• Requisito A
Segundo o texto selecionado, a quem serão doados os alimentos não-perecíveis arrecadados nas atividades?

• Texto selecionado
========================================================================

Foi assim que foi montada a programação do Shimanchu nu Mōashibi. No primeiro dia (01/05, domingo), ocupamos o salão principal da AOCG com cinco exposições de arte; apresentações de ryukyu buyou, sanshin, Eisa e shishimai; sessão ao vivo de hajichi; venda de prints, serigrafia e da revista Shimanchu nu Kwii; exibição de três curtas-metragens seguido de roda de conversa. Durante a semana, tivemos três rodas de conversa com diferentes temas (feminismo asiático, preconceitos e racismo contra amareles e movimento LGBTQIA+ asiátique) e um curso de dois dias sobre imigração japonesa e okinawana ao Brasil. Em todas as atividades, foi pedida uma contribuição voluntária de alimentos não-perecíveis que serão doados a uma aldeia indígena do Mato Grosso do Sul. (Para ver a programação completa acesse o instagram da AOCK @okinawa_cg).

========================================================================

• Requisito B
Imprima sem alterações todas as linhas da listagem abaixo, deixando as imagens de fora da resposta.

========================================================================

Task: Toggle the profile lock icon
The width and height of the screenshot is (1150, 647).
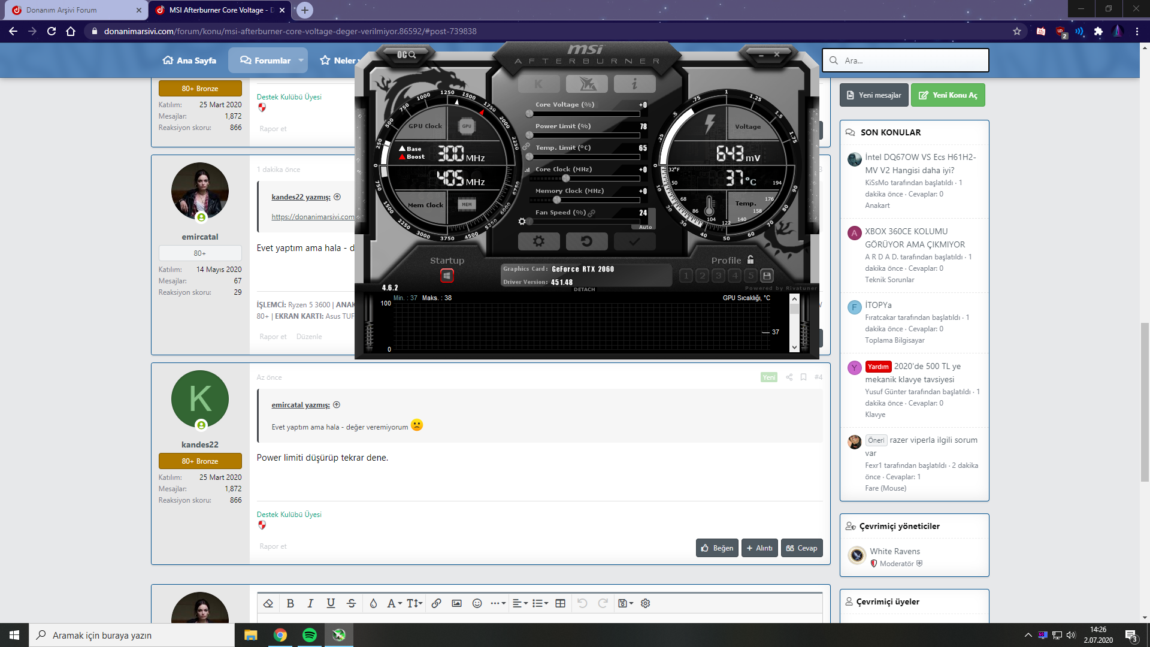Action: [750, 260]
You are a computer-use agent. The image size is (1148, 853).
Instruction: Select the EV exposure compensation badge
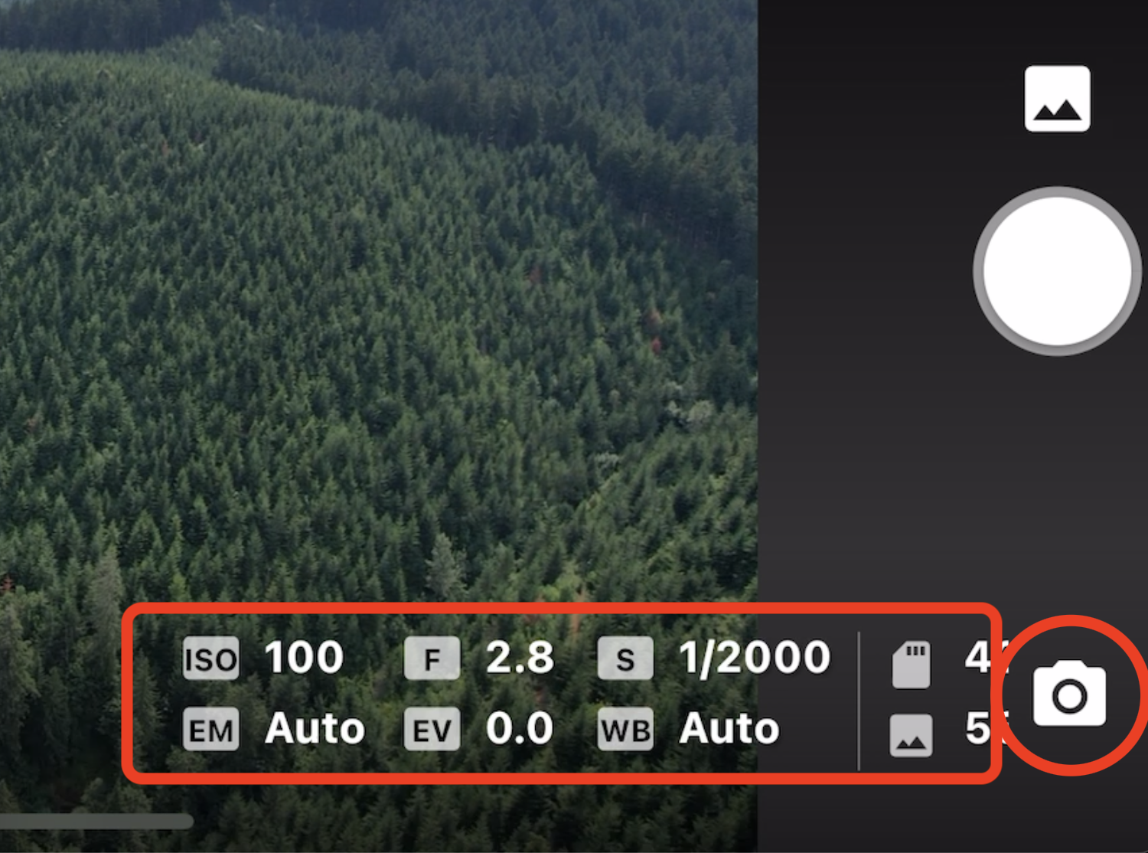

========================================================================

• Resposta completa A
A uma aldeia indígena do Mato Grosso do Sul.

• Resposta completa B
Task: Toggle the profile lock icon
The width and height of the screenshot is (1150, 647).
Action: [750, 260]
You are a computer-use agent. The image size is (1148, 853).
Instruction: Select the EV exposure compensation badge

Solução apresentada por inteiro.